• Hi,
    I created a child theme called Simone Child by creating a new folder within the theme. Then I created a new style.css and have the following:

    /*
    Theme Name: Simone Child
    Description: Simone Child Theme
    Author: K T
    Template: simone
    Version: 1.0.0
    Tags: responsive-layout, accessibility-ready
    */

    @import url(“../simone/style.css”);

    /* =Theme customization starts here
    ————————————————————– */

    I then add my styles below that. For example, I’ve made some css change on the title-box class, I then view the code in Firebug. Realized my css is before the parent for some reason? So it’s keeps overriding mine.

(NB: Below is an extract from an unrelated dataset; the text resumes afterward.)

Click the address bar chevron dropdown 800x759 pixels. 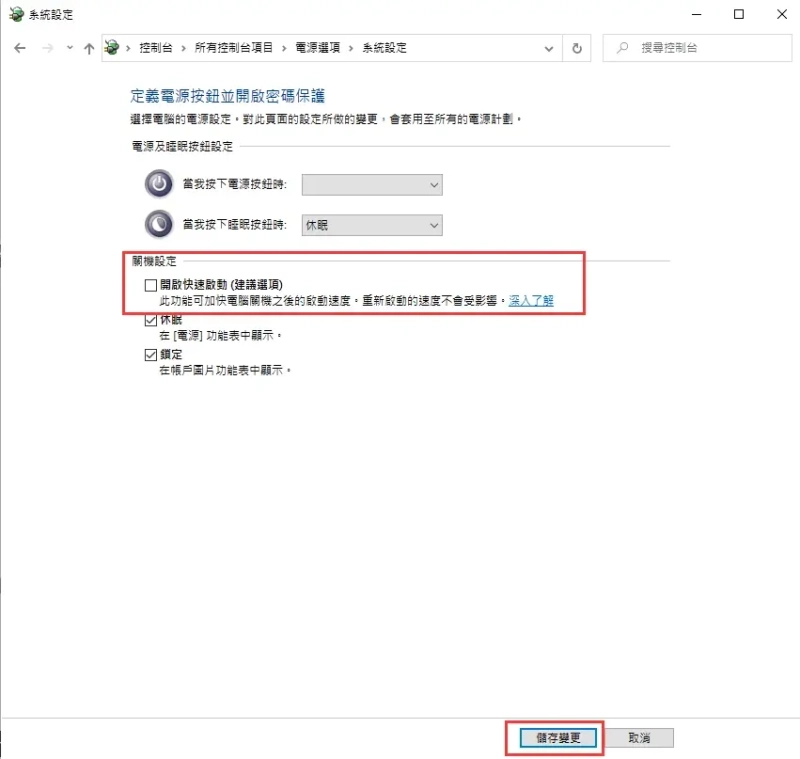coord(548,47)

    Please kindly shed me some light on this? Greatly appreciated.

    Thanks.

Viewing 8 replies - 1 through 8 (of 8 total)
  • Can you post a link to your site?

    Thread Starter kitchup

    (@kitchup)

    http://s1076174.instanturl.net/

    So any custom ones will load just fine but existing class in Parent will not be override.

    Thanks in advance!

    It seems to be working fine. Can you post a specific CSS rule that isn’t working correctly?

    Thread Starter kitchup

    (@kitchup)

    Hi Stephen,

    .entry-content for example, i made it width: 108rem but it got override.

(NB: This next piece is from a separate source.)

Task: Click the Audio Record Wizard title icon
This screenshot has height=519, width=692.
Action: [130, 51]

    Under Firebug, you will see .title-box is rendering twice, first mine, so it will take the property like background-color, positioning, text-align, etc. But then right after, it will render again and it will do the border and padding which I DO NOT want any of them.

    Thanks.

    Thread Starter kitchup

    (@kitchup)

    And as I was thinking, for the style that was declare on the Parent that I don’t want, would I have to do something like:

    padding: initial;
    border: initial;

    To get rid of them?

    But what happen to .entry-content? Why does it get override?

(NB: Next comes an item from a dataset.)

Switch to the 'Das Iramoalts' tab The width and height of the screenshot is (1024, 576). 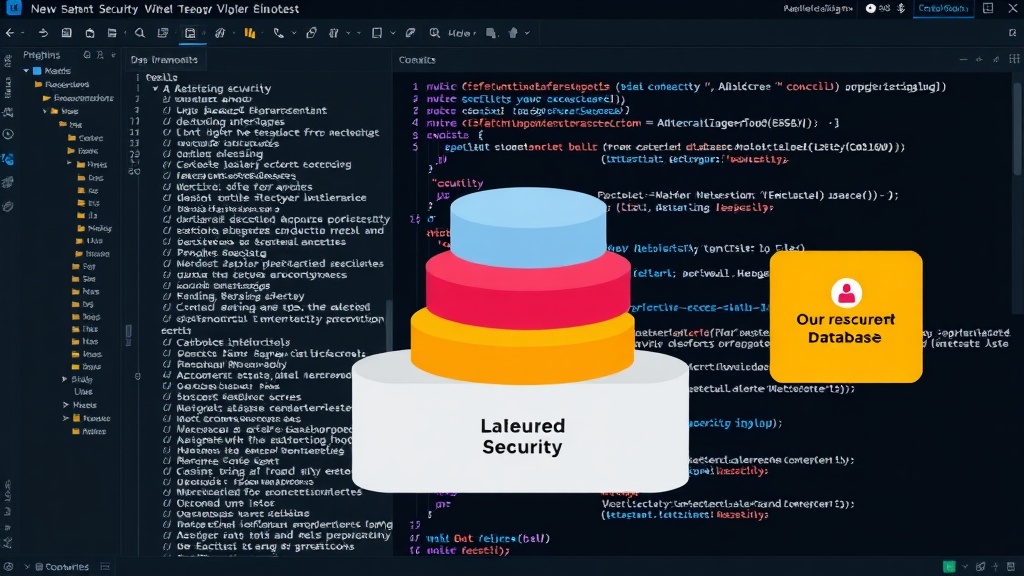click(x=164, y=59)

    For your .title-box, you would have to explicitly override the border and padding with something like this:

    .title-box {
    line-height: 130%;
    position: absolute;
    right: 0;
    text-align: right;
    top: 20px;
    background-color: red;
    border: none;
    padding: 5px;
    }

    And as for .entry-content, the max-width on that is set in another stylesheet, content-sidebar.css, that’s loaded after your child theme’s stylesheet. A dirty fix would be to use !important:

    .entry-content {
    max-width:108rem !important;
    }
    Thread Starter kitchup

    (@kitchup)

    Any other solution than !important? I really wouldn’t want to unless it’s impossible.
    And thanks for your previous response.

    Try something like:

    article .entry-content{
    max-width:108rem;
    }

    That would give you more specificity.